Financement, inscription et débouchés après une formation d’auxiliaire de vie
Un des points forts de la formation auxiliaire de vie gratuite et rémunérée par la POEI réside dans son financement. Le coût pédagogique est intégralement pris en charge par Pôle Emploi et les employeurs partenaires, sans avance de frais pour le stagiaire. D’autres leviers peuvent compléter ce schéma selon les profils : le Compte Personnel de Formation, avec un crédit annuel compris entre 500€ et 800€, le plan de développement des compétences de l’employeur actuel ou encore des financements régionaux, en particulier pour les demandeurs d’emploi. En alternance, les frais de scolarité sont pris en charge par l’employeur d’accueil, ce qui permet aussi d’accéder à une formation d’auxiliaire de vie en alternance rémunérée. À Paris, le programme « Paris Emplois à Domicile » illustre cette logique : il vise les habitants inscrits à France Travail, parfois très éloignés de l’emploi, avec la possibilité d’obtenir une promesse d’embauche avant même l’entrée en formation et des sessions ADVF en POEI proposées régulièrement. Les inscriptions se font directement auprès des organismes de formation, certaines sessions étant présentées lors de réunions d’information dans les Points Paris Emploi ou via les plateformes d’orientation spécialisées.
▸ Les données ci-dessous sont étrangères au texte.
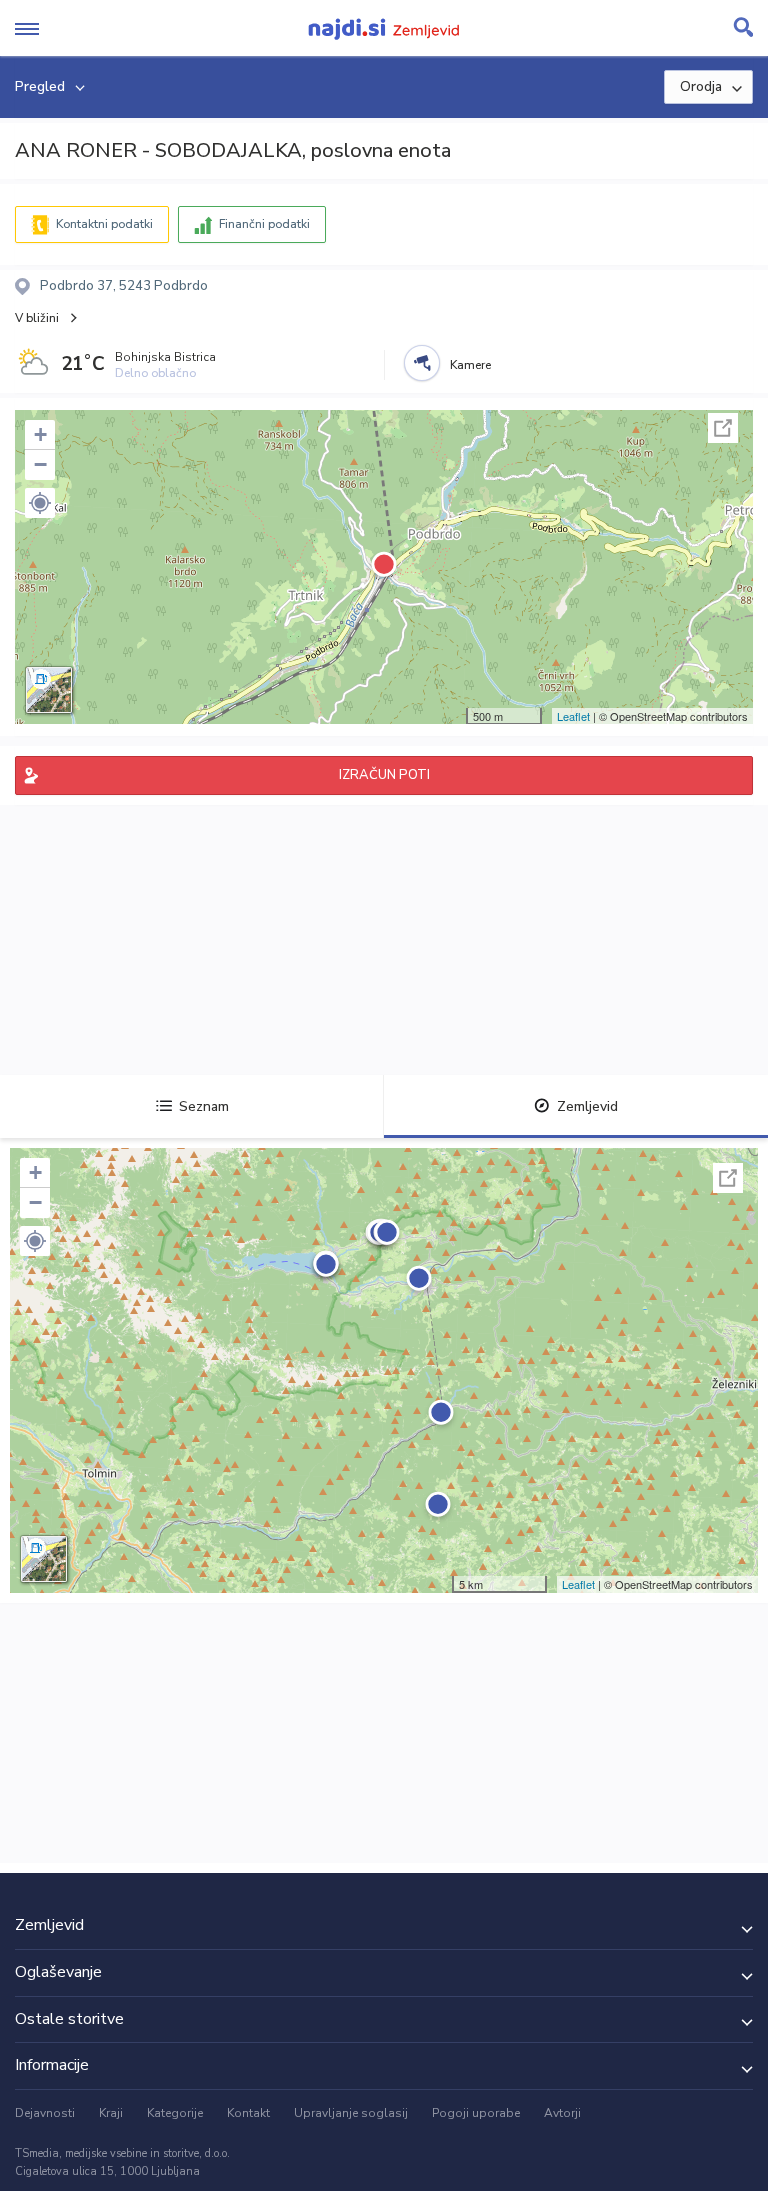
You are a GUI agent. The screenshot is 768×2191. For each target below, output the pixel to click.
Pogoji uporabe (476, 2113)
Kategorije (175, 2113)
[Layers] (49, 690)
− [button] (40, 464)
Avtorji (562, 2113)
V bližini (37, 318)
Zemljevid (587, 1106)
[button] (40, 503)
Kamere (470, 365)
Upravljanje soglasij (351, 2113)
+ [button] (40, 434)
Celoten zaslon (723, 428)
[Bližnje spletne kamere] (422, 363)
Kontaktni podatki (104, 224)
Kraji (111, 2113)
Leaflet (573, 716)
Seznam (204, 1106)
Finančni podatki (264, 224)
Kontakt (248, 2113)
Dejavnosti (45, 2113)
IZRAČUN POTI (384, 775)
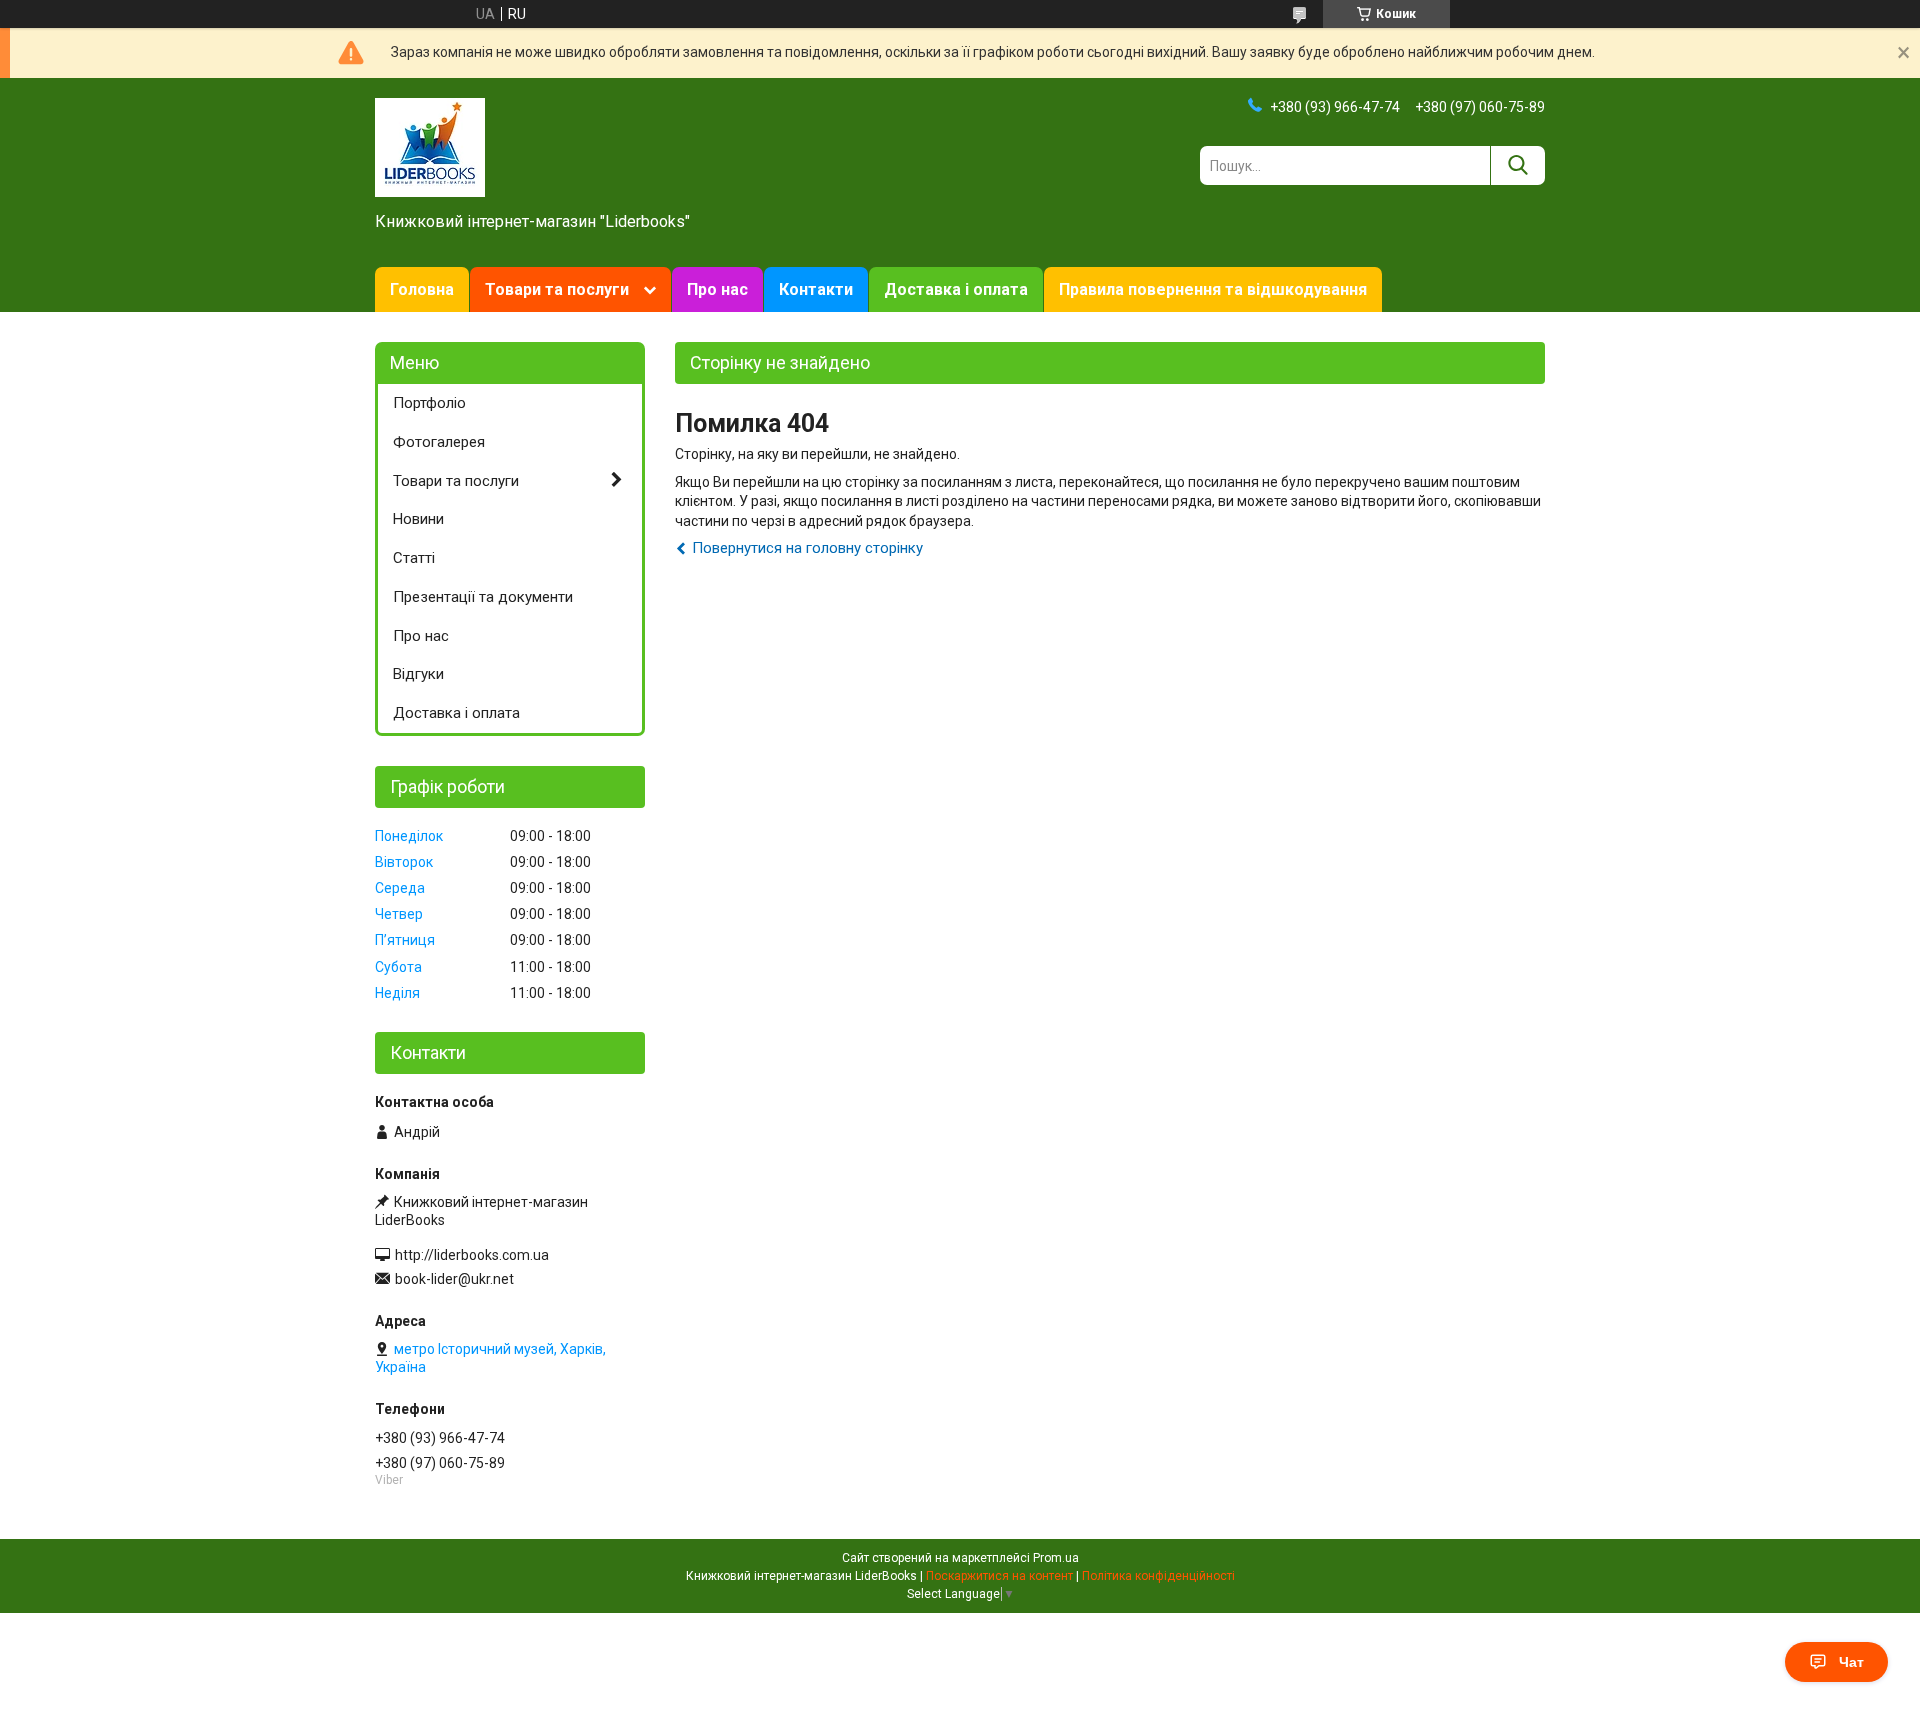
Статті (414, 558)
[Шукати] (1517, 165)
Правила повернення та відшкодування (1213, 289)
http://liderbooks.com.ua (472, 1255)
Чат (1851, 1662)
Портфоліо (429, 403)
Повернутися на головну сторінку (807, 548)
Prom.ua (1056, 1558)
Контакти (816, 289)
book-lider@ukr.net (454, 1279)
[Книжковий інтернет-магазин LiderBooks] (430, 146)
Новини (418, 519)
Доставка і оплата (956, 289)
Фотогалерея (439, 442)
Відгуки (418, 674)
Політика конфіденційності (1158, 1576)
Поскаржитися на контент (999, 1576)
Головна (422, 289)
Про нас (717, 289)
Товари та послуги (557, 289)
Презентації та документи (483, 597)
Une fois le diplome obtenu, les débouchés couvrent un large éventail de structures : services d’aide et d’accompagnement à domicile, associations, entreprises privées ou publiques, mais aussi emploi direct chez les particuliers via le chèque emploi service, foyers logements, EHPAD ou établissements spécialisés. Le salaire débute en général autour de 1600€ brut par mois, avec des possibilités d’évolution vers des postes de coordination d’équipe ou, après des formations complémentaires, vers les métiers d’aide soignant puis d’infirmier. Au delà des compétences techniques acquises pendant la formation, les organismes insistent sur des qualités comme l’empathie, le respect, la discrétion, l’écoute, la ponctualité, une bonne condition physique, l’autonomie et la capacité d’adaptation, qui sécurisent l’insertion dans un secteur où la demande de professionnels qualifiés continue de progresser.